Os indicadores da atividade econômica já conhecidos não deixam dúvida quanto ao tamanho do impacto da greve dos caminhoneiros. A indústria, que ensaiava uma recuperação nos primeiros meses do ano, teve forte queda de produção em maio. A de São Paulo, em particular, a mais importante do País, registrou naquele mês a maior redução da produção em relação ao mês anterior desde a crise de 2008. As principais instituições financeiras e o próprio governo reviram para baixo suas projeções para o crescimento da economia, o que em boa parte se deve à greve dos caminhoneiros (as incertezas políticas também afetam as projeções).

Era previsível que a greve teria efeito danoso sobre a economia, mas o governo não utilizou com a necessária energia as competências que a lei lhe assegura em situações desse tipo.
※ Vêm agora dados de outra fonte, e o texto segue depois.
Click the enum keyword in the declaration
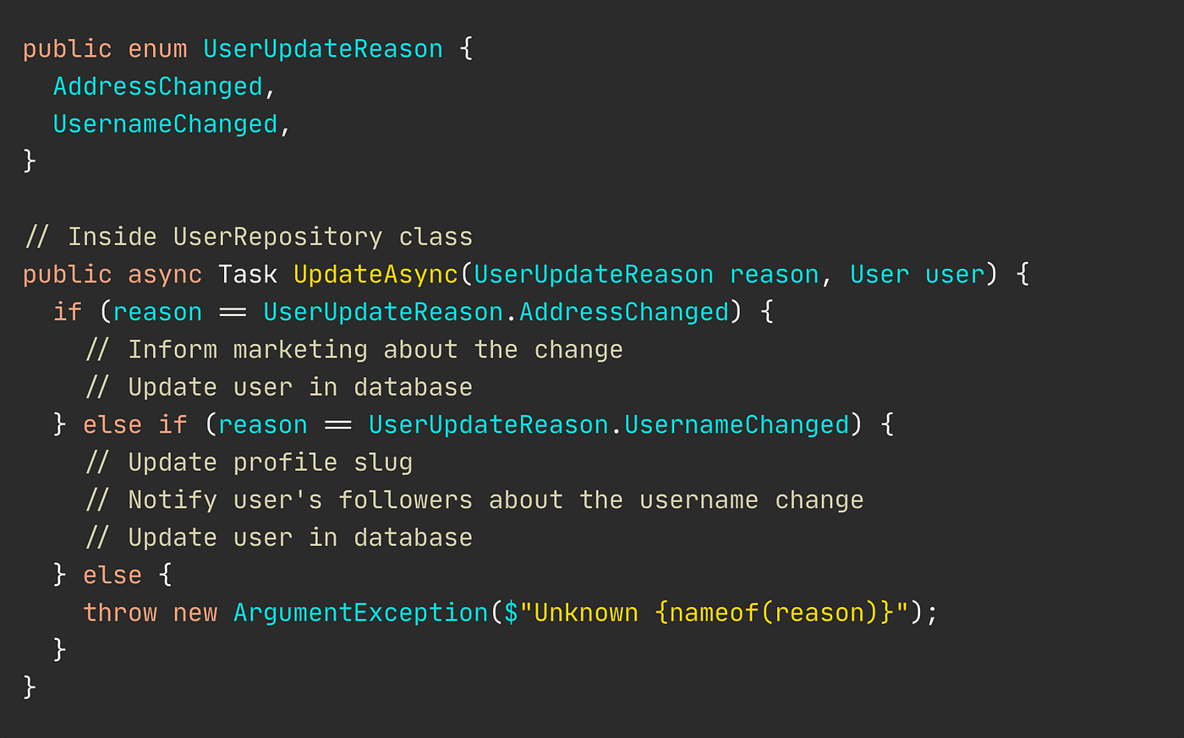Image resolution: width=1184 pixels, height=738 pixels. tap(157, 49)
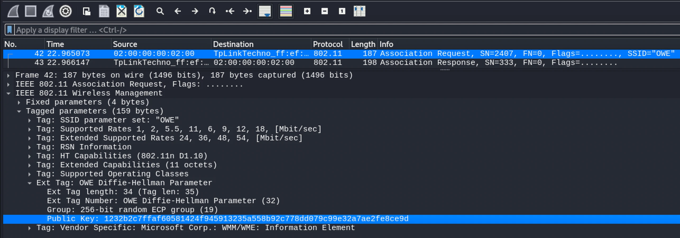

Ao contrário, aceitou imposições dos grevistas, limitou-se a aplicar multas nos casos extremos e concordou em estabelecer um inaceitável tabelamento do frete.

A MP 832 institui a Política Nacional de Pisos Mínimos do Transporte Rodoviário de Cargas, com o objetivo de “promover condições mínimas para a realização de fretes no território nacional, de forma a proporcionar adequada retribuição ao serviço prestado”. Num confuso arrazoado com que tentou justificar a MP, o governo reconheceu que a livre concorrência é um princípio inscrito na Constituição, mas argumentou que “a situação atípica” – isto é, a greve dos caminhoneiros e suas consequências – justificava o uso do dispositivo “excepcional” para atenuar distorções no setor.

As multas somam mais de R$ 700 milhões e foram aplicadas por decisão do Supremo Tribunal Federal. Mas o Congresso decidiu perdoá-las. Tendo errado ao propor o tabelamento, o governo Temer precisa vetar essa anistia para não errar também nesse assunto.